Nazma was not content to accept the status quo of unsafe working conditions, poor wages and discrimination. Instead she chose to stand up and fight, not just for herself but for her fellow garment workers. Today Nazma is the head of AWAJ, a foundation with over 37,000 members dedicated to giving voice to Bangladesh’s women garment workers. At Fairtrade, we believe in connecting shoppers with the people who make our clothes, so we interviewed Nazma Akter to learn more.
What has changed since last year?
Last year the Ashulia crisis occurred, during which [thousand of workers were sacked] and a number of workers were arrested and imprisoned. A number of unions have signed agreements with their companies to increase their salary and welfare benefits (festival bonus, day care centers, grievances mechanisms etc.). Factories with functioning unions leveraged their power to pass agreements with management that increased their power and benefits. Although the event was very difficult for the industry, it also served as an example of how unions can help stabilize the industry for the benefit of management and workers.
What are the current developments?
We are continuing to work to stabilize the industry in the wake of the crisis. There is also increased price pressure in the industry, which is impacting on worker well being. Saying that, many things in the industry are improving.
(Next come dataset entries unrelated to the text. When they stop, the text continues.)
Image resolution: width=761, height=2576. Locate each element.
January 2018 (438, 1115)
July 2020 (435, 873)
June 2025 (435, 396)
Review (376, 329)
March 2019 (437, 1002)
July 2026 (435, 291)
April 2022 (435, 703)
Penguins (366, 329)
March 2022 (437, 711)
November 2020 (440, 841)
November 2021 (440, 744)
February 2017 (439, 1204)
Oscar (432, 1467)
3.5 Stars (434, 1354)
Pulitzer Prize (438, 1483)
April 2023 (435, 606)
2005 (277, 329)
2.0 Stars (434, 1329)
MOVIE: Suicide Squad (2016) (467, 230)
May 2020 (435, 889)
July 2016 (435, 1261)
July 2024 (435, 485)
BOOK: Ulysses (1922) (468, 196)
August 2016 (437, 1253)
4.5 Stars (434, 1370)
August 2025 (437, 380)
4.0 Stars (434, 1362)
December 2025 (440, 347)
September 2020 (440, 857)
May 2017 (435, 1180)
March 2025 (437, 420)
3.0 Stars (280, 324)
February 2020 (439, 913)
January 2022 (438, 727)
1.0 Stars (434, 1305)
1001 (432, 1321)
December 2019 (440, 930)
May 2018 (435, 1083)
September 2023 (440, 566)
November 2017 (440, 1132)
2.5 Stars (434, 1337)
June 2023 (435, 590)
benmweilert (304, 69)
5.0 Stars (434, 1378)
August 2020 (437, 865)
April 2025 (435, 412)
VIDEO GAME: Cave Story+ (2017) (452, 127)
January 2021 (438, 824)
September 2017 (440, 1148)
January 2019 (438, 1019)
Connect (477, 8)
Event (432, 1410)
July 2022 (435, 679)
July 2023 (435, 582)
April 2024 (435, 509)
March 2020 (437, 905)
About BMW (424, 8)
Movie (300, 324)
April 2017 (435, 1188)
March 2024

Women's participation is increasing, alongside improved safety and security, and factory infrastructure. Benefits for women are also growing, with greater recognition and implementation of benefits such as maternity leave etc. Workers themselves are more actively aware of and addressing decent working conditions.
What obstacles currently still exist?
Low wages remain the key issue in the industry. This means living conditions and nutrition among workers continue to be of a very low standard and there is also a lot of pressure on workers to do excessive hours. It is also hard for workers to remain in the industry after the age of 40 due to high production pressure. Women are also under-represented among middle management and decision makers.
Transparency in the industry is also still at a low level, so standards and subcontracting can be hard to manage. There is also limited access to education for children, which reduces opportunities for the next generation to reach a good standard of earning and living.
Are there positive changes on the ground?
I started working in the garment industry in 1986 and have seen a huge number of positive changes since that time. The area that lags is wages. These remain far too low, while living costs are only increasing. Price pressure from brands is also intensifying, which means factory management have no option but to put increasing pressure on workers. We need to focus our efforts on better profit distribution in the supply chain, particularly between the brands and the factories, who need to be making enough money to pay workers fairly and maintain decent working standards.
What should consumers do to help improve the situation of workers along the supply chain?
Consumers have been encouraged, through a culture of “buy one get one free” deals to want ever cheaper products and to want them now. But nothing in life comes for free. At the moment, women and workers are paying with their blood and sweat so consumers can enjoy cheap fashion. I don’t believe anyone really wants that. We all need to be able to eat well, have a decent life with access to education and healthcare. Let’s slow fashion down, and transform the industry to change people’s lives for the better.